--- Text section ---

Tens of thousands of Iranians, some dressed as suicide-bombers, flooded the streets of Tehran on Friday, burning US and Israeli flags to mark annual anti-Israel day and mourn Yasser Arafat. Demonstrators shouted "Death to America, Death to Israel" at the state-sponsored rally attended by most of Iran's senior officials, including President Mohammad Khatami. "Because they couldn't control Arafat, they (Israel) poisoned him to death," Ali Akbar Nateq-Nouri, a senior adviser to Iran's Supreme Leader Ayatollah Ali Khamenei, told the crowd.
In Bahrain, tens of thousands marched in the capital Manama in a similar demonstration called by Shia clerics in the Gulf Arab state.
Arafat died in a French hospital on Thursday after falling into a coma. Officials from the militant Islamic group Hamas say he was poisoned by Israel - a theory which his private doctor did not rule out despite being discounted by the Palestinian foreign minister.
The Palestinian leader was the first major figure to visit and recognise the Islamic Republic of Iran after the 1979 Islamic revolution led by Ayatollah Ruhollah Khomeini.
Khomeini rewarded Arafat by handing over the Israeli embassy in Tehran to the Palestinians and designating the last Friday of Ramazan "Jerusalem Day" when anti-Israeli rallies are held throughout the country.
A picture of Arafat's meeting with Khomeini hung below a Palestinian flag at half-mast at the embassy building on Friday.
Many demonstrators carried banners accusing Israel of being behind a number of grand conspiracies.
"Do you know man's trip to moon by Americans is a sheer lie fabricated by Zionists to humiliate other nations?" read one banner.
Support for the Palestinian cause is a central pillar of Iran which officially refuses to recognise Israel's right to exist.
Tehran denies accusations it trains and arms Palestinian militant groups and has softened its stance in recent years, saying it would not prevent a two-state solution to the Middle East conflict if that is what Palestinian people want.
Influential former President Akbar Hashemi Rafsanjani denied that Iran was anti-Semitic.
"Israel is a fake state ... we don't support anti-Semitism, we support the fight against Zionism," Rafsanjani told worshippers at Friday Prayers in Tehran.
Iran's top dissident cleric Grand Ayatollah Hossein Ali Montazeri said the solution to the Middle East conflict lay in negotiations.
"The great Palestinian nation should resolve the conflict through dialogue and negotiation, while preserving its unity," Montazeri said in a statement faxed to Reuters.

--- Supplied material ---

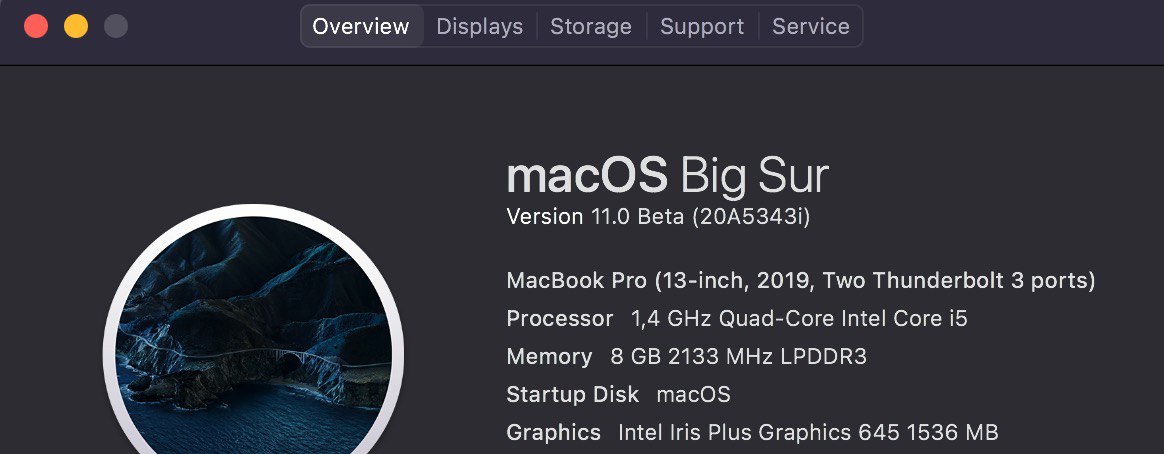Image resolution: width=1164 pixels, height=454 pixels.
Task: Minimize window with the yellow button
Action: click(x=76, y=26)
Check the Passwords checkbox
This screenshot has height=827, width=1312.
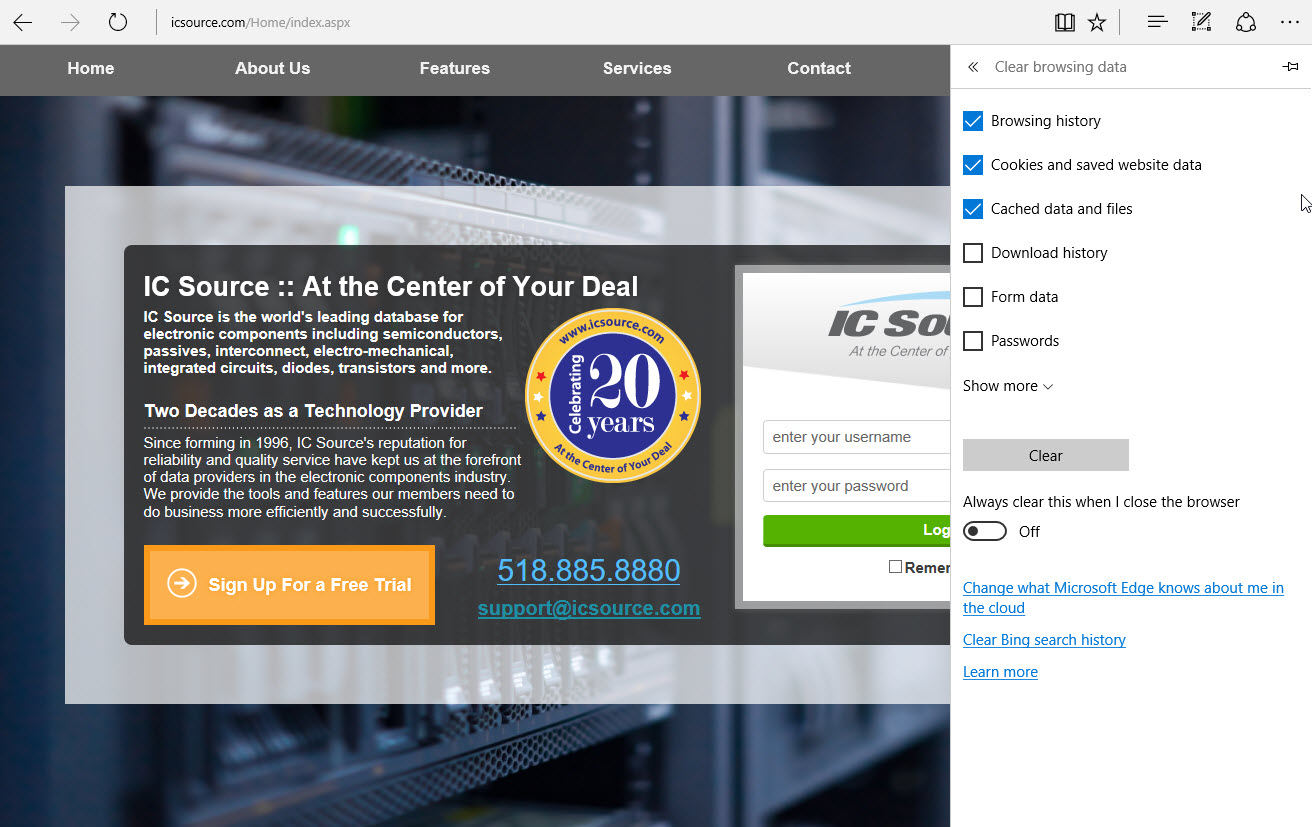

---
--- Supplied material ---

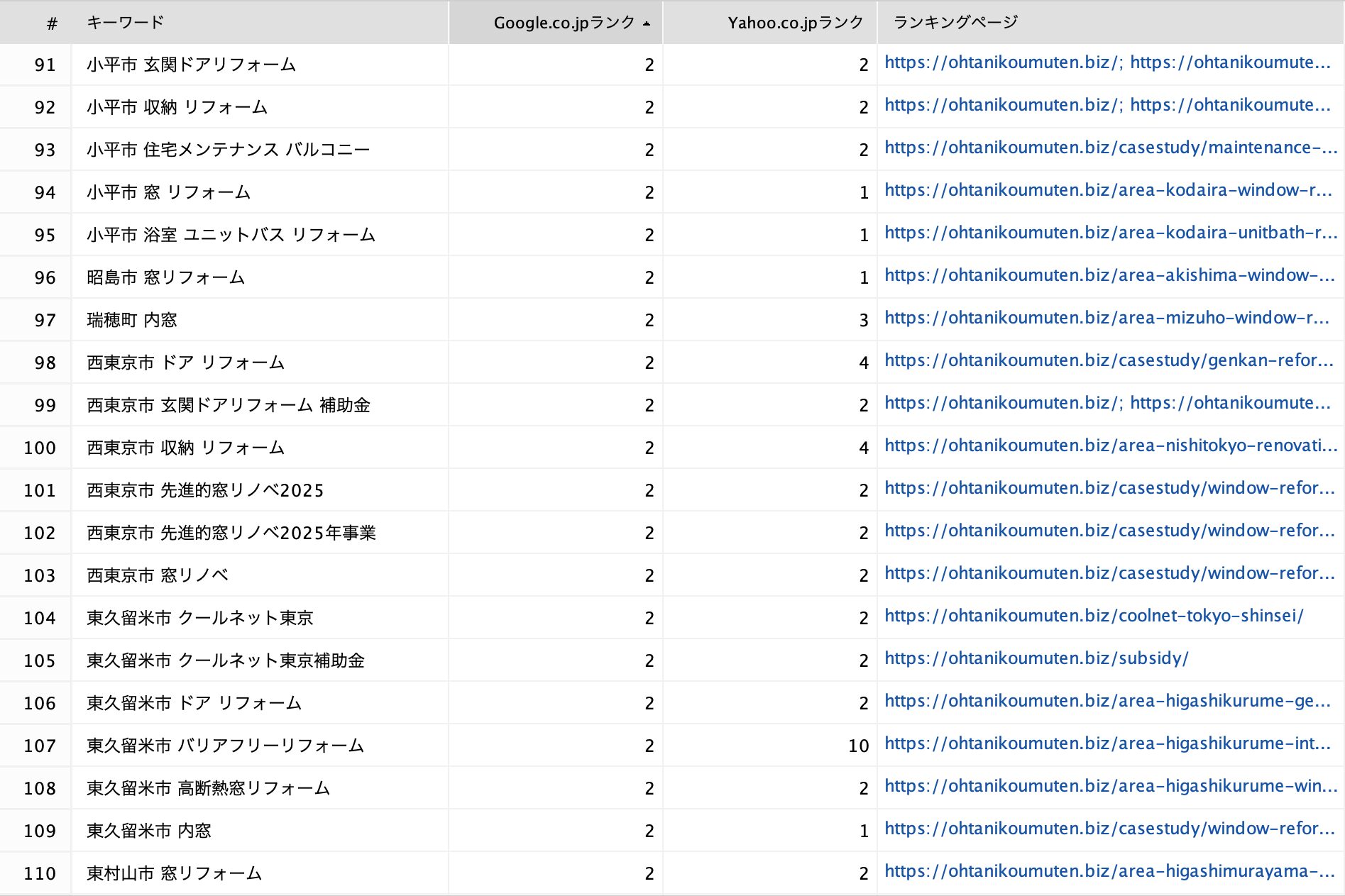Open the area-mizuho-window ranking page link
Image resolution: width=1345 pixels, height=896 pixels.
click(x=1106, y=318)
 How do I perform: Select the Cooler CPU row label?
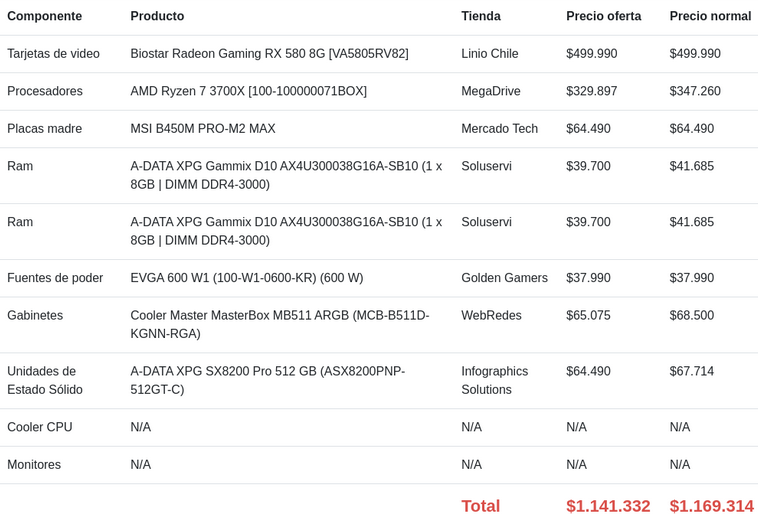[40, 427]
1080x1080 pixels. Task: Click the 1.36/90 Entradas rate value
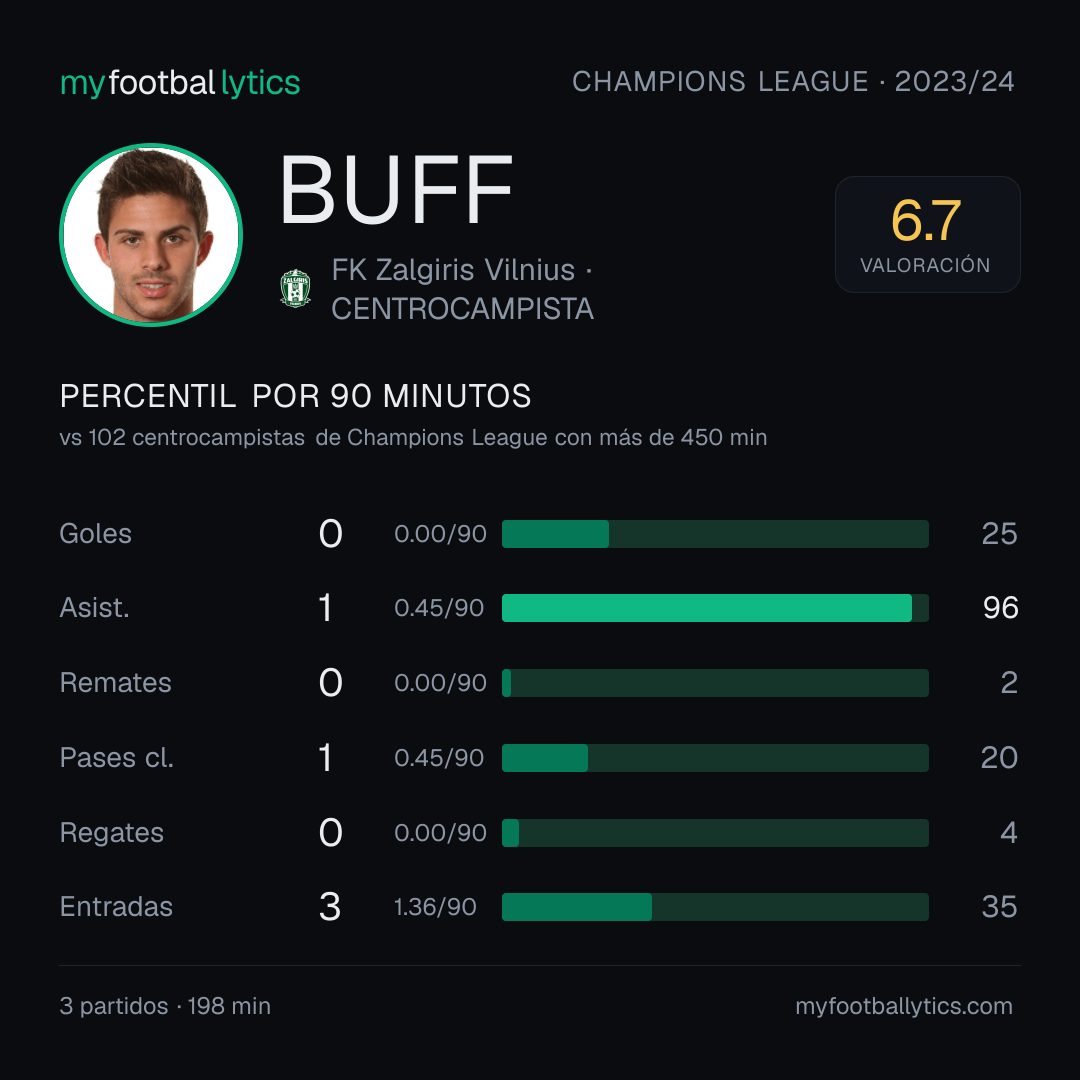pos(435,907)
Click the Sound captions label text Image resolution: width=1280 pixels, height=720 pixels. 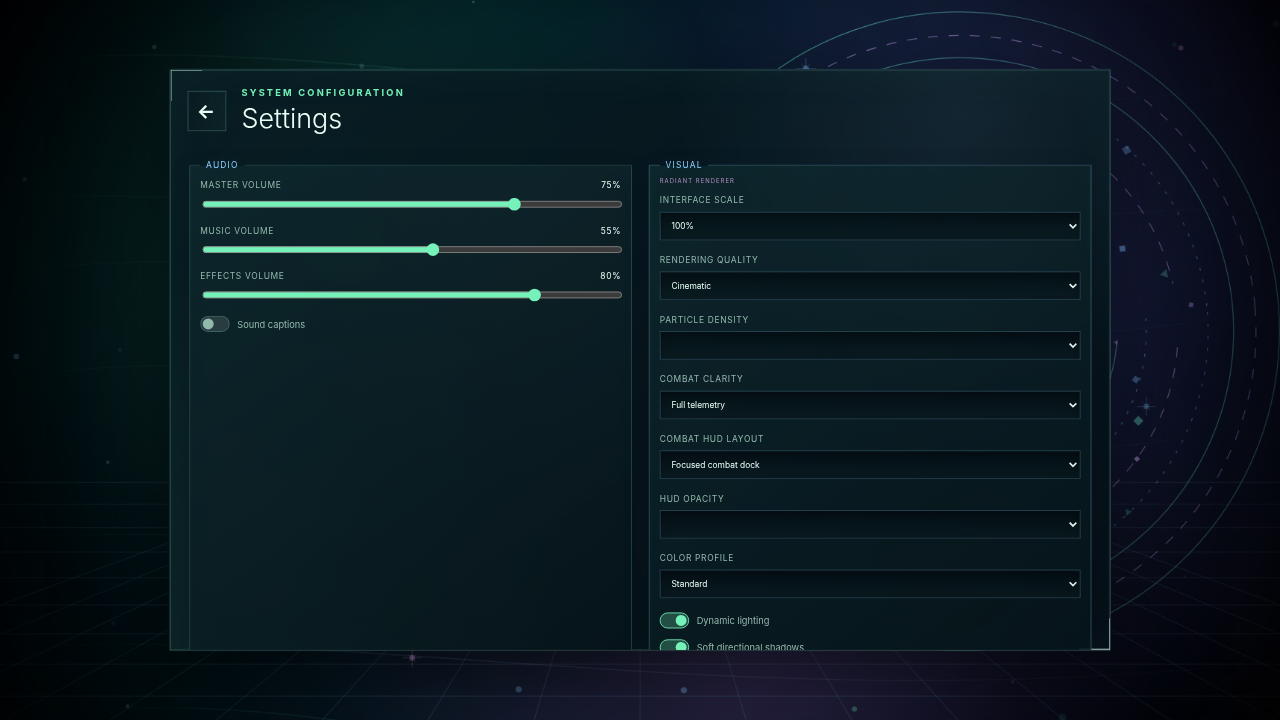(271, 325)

---

Check your understanding —
(1) Answer these questions from the Tehran rally article, each on its own line:
(a) Where did Arafat die?
(b) What name did Khomeini give to the last Friday of Ramazan?
(c) According to Montazeri, where did the solution to the Middle East conflict lie?
(2) Decide whether each statement agrees with the Tehran rally article. Answer yes or no, and quote the words of the article that settle it.
(a) Rafsanjani said Iran supports anti-Semitism.
(b) Arafat was the first major figure to visit and recognise the Islamic Republic of Iran after the 1979 revolution.
(c) The march in Manama was called by Shia clerics.
(3) Quote the Tehran rally article word for word. Start at the words "In Bahrain, tens" and end after the words "throughout the country.".

Problem solutions —
(1)
(a) In a French hospital.
(b) "Jerusalem Day."
(c) In negotiations.

(2)
(a) No: "we don't support anti-Semitism, we support the fight against Zionism"
(b) Yes: "The Palestinian leader was the first major figure to visit and recognise the Islamic Republic of Iran after the 1979 Islamic revolution"
(c) Yes: "in a similar demonstration called by Shia clerics in the Gulf Arab state"

(3)
In Bahrain, tens of thousands marched in the capital Manama in a similar demonstration called by Shia clerics in the Gulf Arab state.
Arafat died in a French hospital on Thursday after falling into a coma. Officials from the militant Islamic group Hamas say he was poisoned by Israel - a theory which his private doctor did not rule out despite being discounted by the Palestinian foreign minister.
The Palestinian leader was the first major figure to visit and recognise the Islamic Republic of Iran after the 1979 Islamic revolution led by Ayatollah Ruhollah Khomeini.
Khomeini rewarded Arafat by handing over the Israeli embassy in Tehran to the Palestinians and designating the last Friday of Ramazan "Jerusalem Day" when anti-Israeli rallies are held throughout the country.